La lumière s'épuise.
L'électricité embrase les fils de métal.
Les travailleurs invisibles laissent filtrer leur dernière incandescence.
Mais laissons là les faibles ampoules à l'agonie, et regardons dehors, sous le ciel, les étoiles. La lumière baigne la nuit. Les étoiles regardent la lune, et nous regardons leur spectacle. Nuit du Nord si claire, calme, traversée par des brises d'air tiède. Les odeurs flottent, comme portées par l'obscurité. Les grandes rues vides se délacent sous la caresse des rayons laiteux. Rien ne s'oppose plus au mouvement, on se déplace vite, sans entrave, le sourire au lèvres. La nuit arase les quartiers, les différences, se joue de l'ombre des grands arbres au bord des canaux, se multiplie sur l'eau, sillonne vers on ne sait où. Sa beauté attire, on se perd auprès d'elle. On la suit, ses méandres.

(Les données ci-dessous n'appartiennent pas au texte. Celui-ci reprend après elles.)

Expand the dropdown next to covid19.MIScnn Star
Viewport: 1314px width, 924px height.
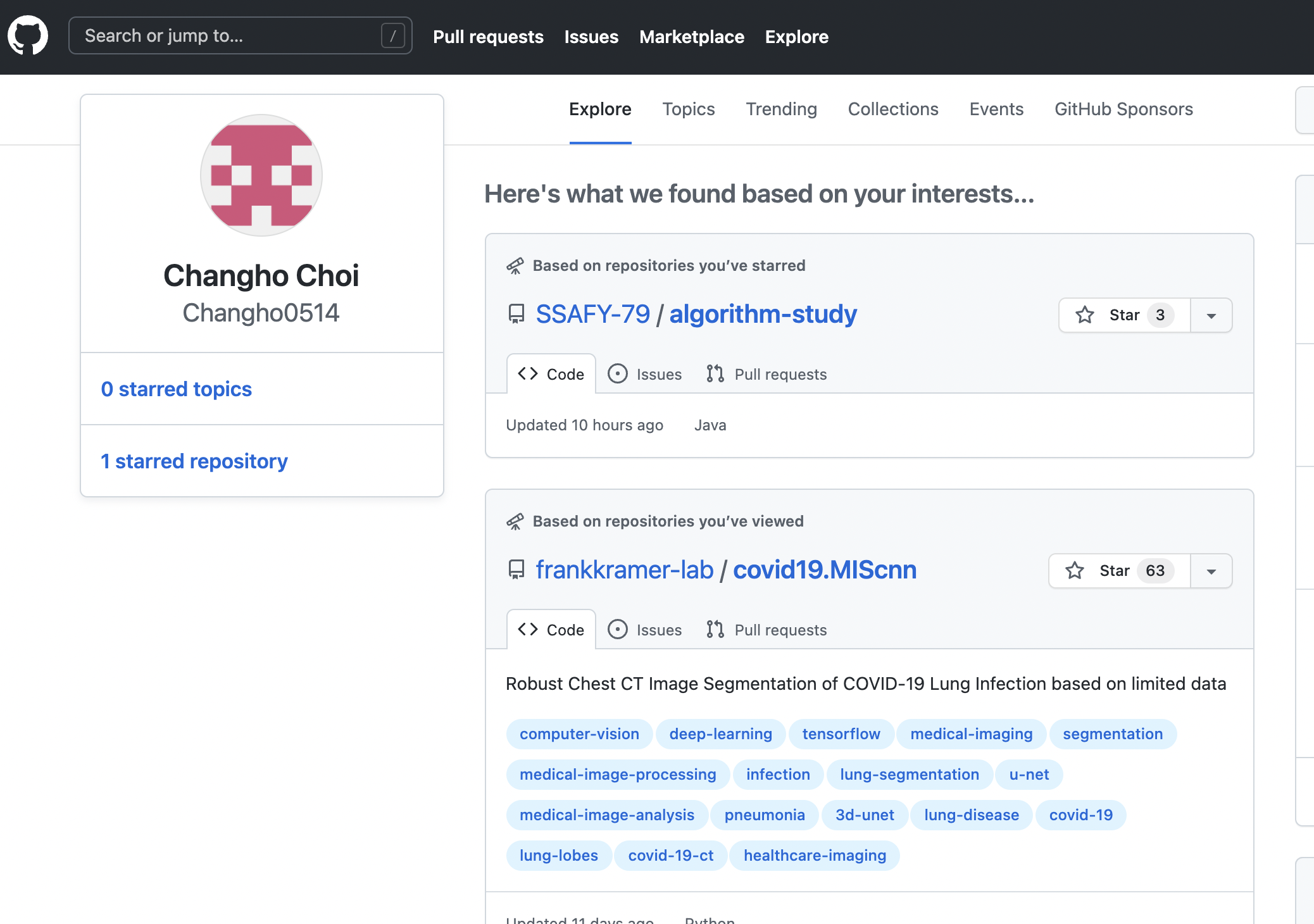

Peu à peu les yeux s'habituent, la nuit devient dense dans sa robe voilée d'obscurité et de clarté, le silence se fait musique, repos, la douceur de l'air étouffe les bruits comme un tapis de fleurs. Les pétales volent en portant les parfums des cerisiers.
Sous le ciel paisible, la rumeur du Kiez se fait sentir, on sent les tremblements de fêtards mêlés à la basse du port, les grues en mouvement permanent. Quelques mouettes cyniques vont et viennent ente deux espaces.
Les quartiers vivent une liaison secrète dans la bière, Astra des fêtards, quartier rouge, Astra des travailleurs, ancre en forme de coeur, marins au coeur bleui. Les forces s'épuisent dans la bière, les filaments des lumignons du Clochard attendent dans une souffrance de chair l'aube qui ne tardera plus.
Et il semble que depuis des siècles tout s'est toujours mêlé ainsi, des fêtards et des marins, des bordels et des théâtres, sans discontinuer. La lune prend ci et là sa forme cruelle, couleur d'acier, et les poissons se font découper, charcuter et massacrer, au fond des filets, ils passent sur le marché, se transforment en Fischbrötchen. Aigre odeur du vinaigre, des cornichons, des oignons. L'acidité du poisson répond à celle des muscles.
La fête bat son plein, timidement, on investit aussi les entrepôts désaffectés, la musique agressive supplante la voix enrouée des grues. La lune laisse faire-elle éclaire les visages fatigués, comme un rappel du temps qui passe. Rides d'excès, de bonheur, brin de folie.
Abandonnés, jaloux, les grands immeubles résistent, lancent leurs néons inhumains, mais les slogans s'effacent devant la lune, sous la brise, dans l'inconscience de l'alcool. Ils voudraient prétendre à l'éternité, mais la fatigue de la fête les rattrape, les fige, leur donne des paupières. La fête des bas quartiers pèse sur eux, inexorablement, elle les rabaisse, les humilie, nivelle tout et dérobe pour elle la lumière.
On n'en peut plus, la lune a déjà tourné beaucoup, l'Aube approche, Electre, ô Electre, les membres fatigués et la tête vide, la brise tiède, les grands espaces s'offrent à nous, encore, toujours, à perte de vue. Les grandes sirènes du port scellent leur alliance aux armateurs, s'unissent aux marins, embrasent de désir les voiliers, tissent des filets de mort.
La lumière s'épuise, mais épure nos sentiments; à nouveau, l'avenir se dessine, les ombres délicates vont reprendre leur place, nous inviter à la nuit, et nous pourrons rêver tout le jour, à un autre monde, plus libre, plus égal, plus fraternel.
La lumière meurt, dans un claquement sec, le travail reprend.